■ Given text:
========================

This is the original code I wrote for this, hopefully you can make some sense out of it (I still can’t remember how all of it works).

import math
import typing
import re

TYPE_COORDS = typing.Tuple[float, float]
TYPE_GRID = typing.Dict[TYPE_COORDS, str]

grid: TYPE_GRID = {}

invalid_points = set()

def generate_spiral(limit):
    """
    Generate a spiral on a triangular grid.
    """

    directions = [
        (1, 0),     # right
        (0.5, 1),  # down-right
        (-0.5, 1), # down-left
        (-1, 0),    # left
        (-0.5, -1),   # up-left
        (0.5, -1),   # up-right
    ]
    dir_between_circles = (-0.5, -1)   # up-left after each hex

    path = []

    x, y = 0.0, 0  # start
    dir_idx = 0    # start facing right
    steps_in_leg = 1
    steps_taken = 0

    # center
    path.append((x, y))

========================

■ Location data for words and elements:
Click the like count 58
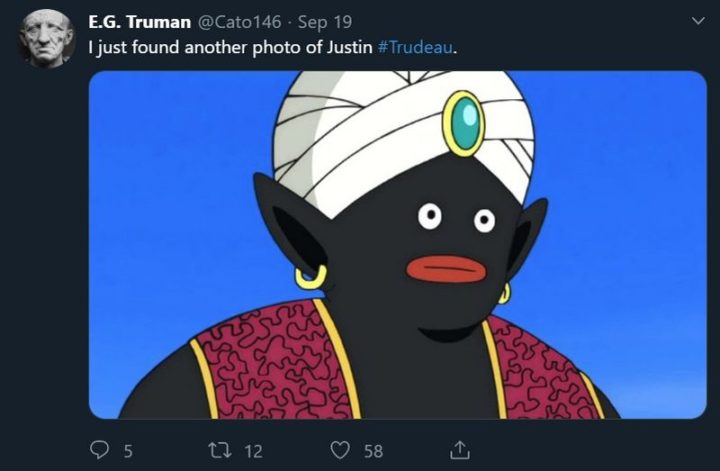The width and height of the screenshot is (720, 471). [373, 451]
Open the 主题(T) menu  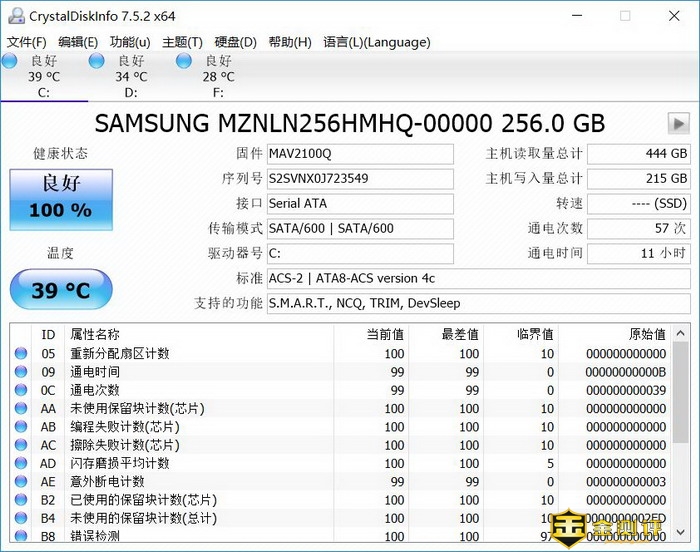tap(182, 42)
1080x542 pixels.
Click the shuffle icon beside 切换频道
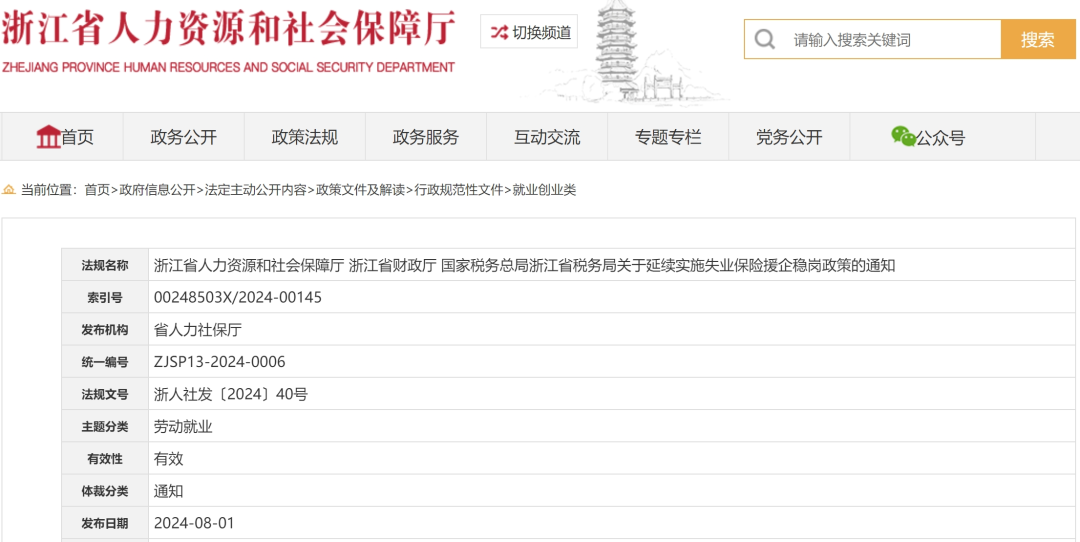point(499,32)
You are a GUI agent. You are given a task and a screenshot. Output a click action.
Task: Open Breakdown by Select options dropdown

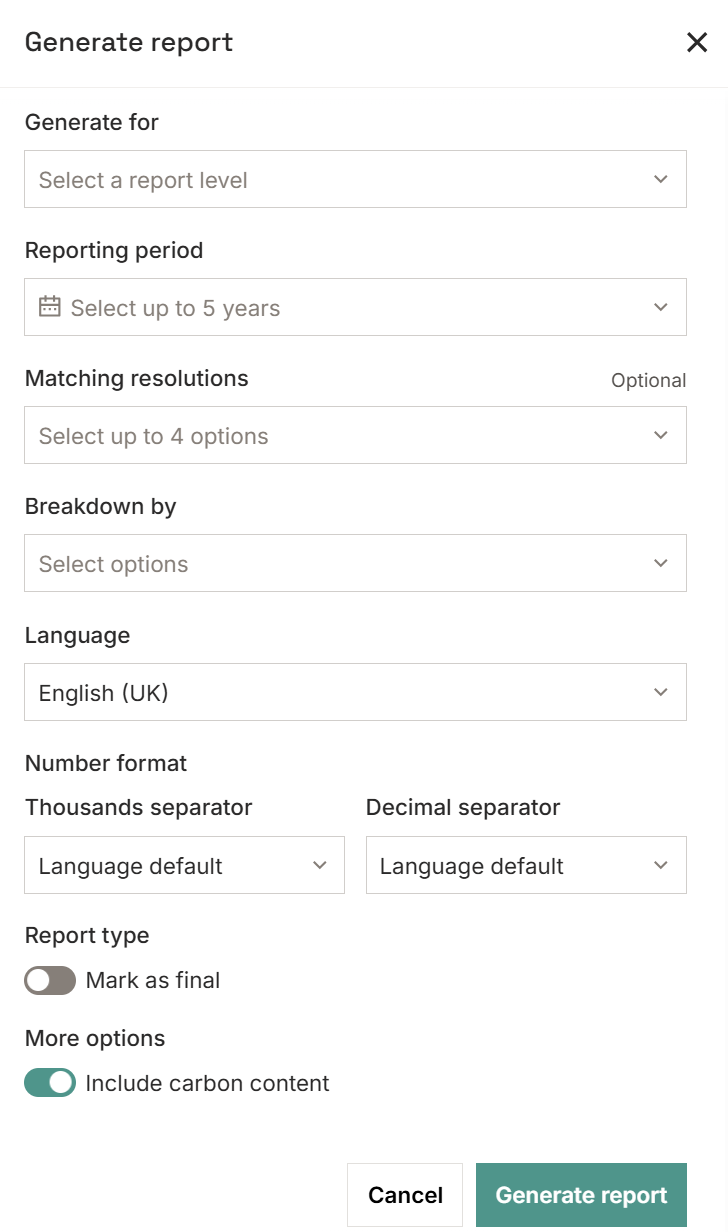click(355, 563)
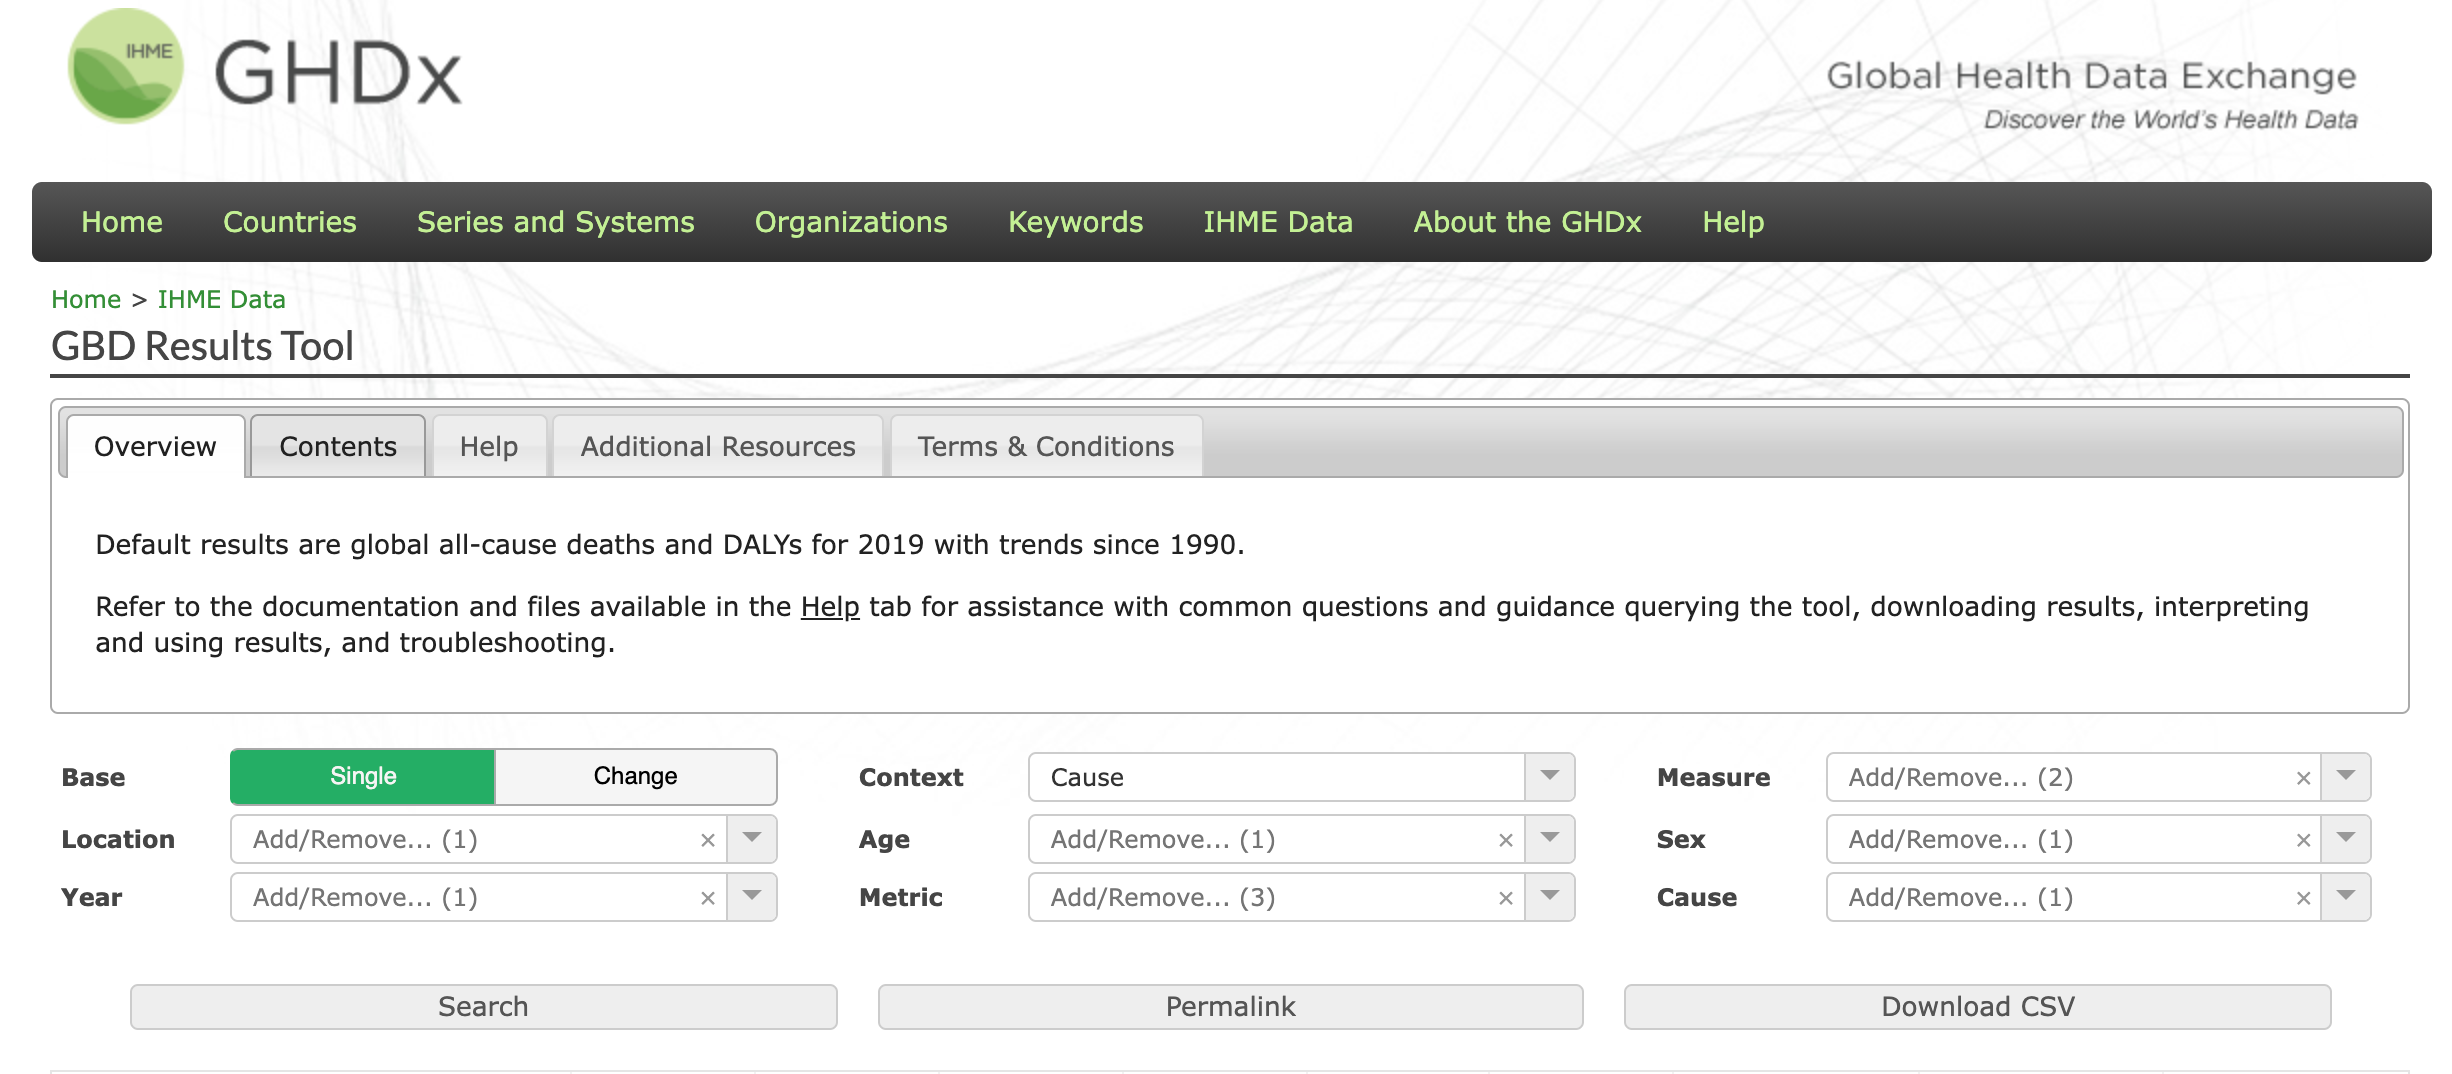Click the IHME GHDx logo
2452x1074 pixels.
[x=264, y=68]
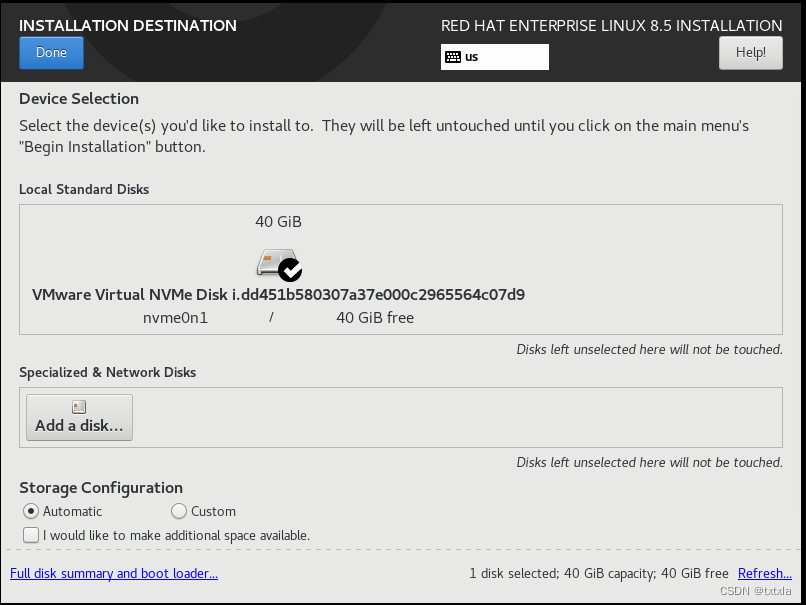
Task: Click the Storage Configuration heading
Action: pyautogui.click(x=101, y=487)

========================

■ Goals:
(a) Answer these questions about the code excerpt:
(i) What type is TYPE_COORDS defined as?
(ii) According to its comment, which way does the spiral start facing?
(iii) What value is assigned to dir_between_circles?
(b) Echo the stretch of the records from the line containing "You are a GUI" through the end of the records, with both ends included, and leave out the pictures.

■ Answers provided:
(a)
(i) typing.Tuple[float, float]
(ii) Right.
(iii) (-0.5, -1)

(b)
You are a GUI agent. You are given a task and a screenshot. Output a click action.
Task: Open Breakdown by Select options dropdown

click(355, 563)
Click the IHME GHDx logo
2452x1074 pixels.
[x=264, y=68]
Task: Click the Storage Configuration heading
Action: pyautogui.click(x=101, y=487)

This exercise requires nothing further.